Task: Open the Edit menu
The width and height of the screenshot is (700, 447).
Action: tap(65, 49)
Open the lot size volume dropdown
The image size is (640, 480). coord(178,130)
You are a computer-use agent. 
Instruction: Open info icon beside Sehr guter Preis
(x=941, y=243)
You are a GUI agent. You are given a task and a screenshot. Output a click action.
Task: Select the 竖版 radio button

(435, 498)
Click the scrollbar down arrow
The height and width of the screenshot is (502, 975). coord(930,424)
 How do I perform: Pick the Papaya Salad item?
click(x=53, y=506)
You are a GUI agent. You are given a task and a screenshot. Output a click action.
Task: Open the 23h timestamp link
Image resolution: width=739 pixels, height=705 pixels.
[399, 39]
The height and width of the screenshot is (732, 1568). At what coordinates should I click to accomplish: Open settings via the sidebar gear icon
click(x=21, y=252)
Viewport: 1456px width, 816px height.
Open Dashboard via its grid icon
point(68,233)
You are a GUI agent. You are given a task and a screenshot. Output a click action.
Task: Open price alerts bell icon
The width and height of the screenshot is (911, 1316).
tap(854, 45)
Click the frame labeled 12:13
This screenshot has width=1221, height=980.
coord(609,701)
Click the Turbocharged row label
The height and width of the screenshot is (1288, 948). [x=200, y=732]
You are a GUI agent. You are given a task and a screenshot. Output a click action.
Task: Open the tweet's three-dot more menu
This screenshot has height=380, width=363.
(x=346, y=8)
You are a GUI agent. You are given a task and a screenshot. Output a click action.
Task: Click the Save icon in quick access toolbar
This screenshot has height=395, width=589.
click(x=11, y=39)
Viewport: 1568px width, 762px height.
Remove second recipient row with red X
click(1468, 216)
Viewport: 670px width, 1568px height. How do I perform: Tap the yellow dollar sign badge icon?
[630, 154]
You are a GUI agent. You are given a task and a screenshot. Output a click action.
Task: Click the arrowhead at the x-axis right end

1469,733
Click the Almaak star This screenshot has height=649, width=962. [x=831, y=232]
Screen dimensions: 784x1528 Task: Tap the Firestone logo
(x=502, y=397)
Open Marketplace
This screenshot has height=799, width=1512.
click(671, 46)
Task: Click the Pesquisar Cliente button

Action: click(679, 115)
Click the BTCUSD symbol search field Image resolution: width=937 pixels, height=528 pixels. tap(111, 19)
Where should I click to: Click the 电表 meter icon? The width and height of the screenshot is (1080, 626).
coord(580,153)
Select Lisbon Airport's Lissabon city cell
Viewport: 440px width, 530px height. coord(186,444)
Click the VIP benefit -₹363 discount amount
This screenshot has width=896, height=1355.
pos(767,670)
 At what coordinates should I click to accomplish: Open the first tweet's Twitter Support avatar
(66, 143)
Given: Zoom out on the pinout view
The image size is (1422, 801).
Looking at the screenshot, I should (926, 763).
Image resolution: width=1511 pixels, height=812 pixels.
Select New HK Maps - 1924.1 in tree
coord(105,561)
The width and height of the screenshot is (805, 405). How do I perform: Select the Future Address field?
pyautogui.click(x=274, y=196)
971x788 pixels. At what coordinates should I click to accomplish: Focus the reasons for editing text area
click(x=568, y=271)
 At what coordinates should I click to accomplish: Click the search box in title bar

· · · · · · ·

- Assignment -
Find the word "menu" in the records, and report each line that has it.

- Output -
Task: Open the Edit menu
Task: Open the tweet's three-dot more menu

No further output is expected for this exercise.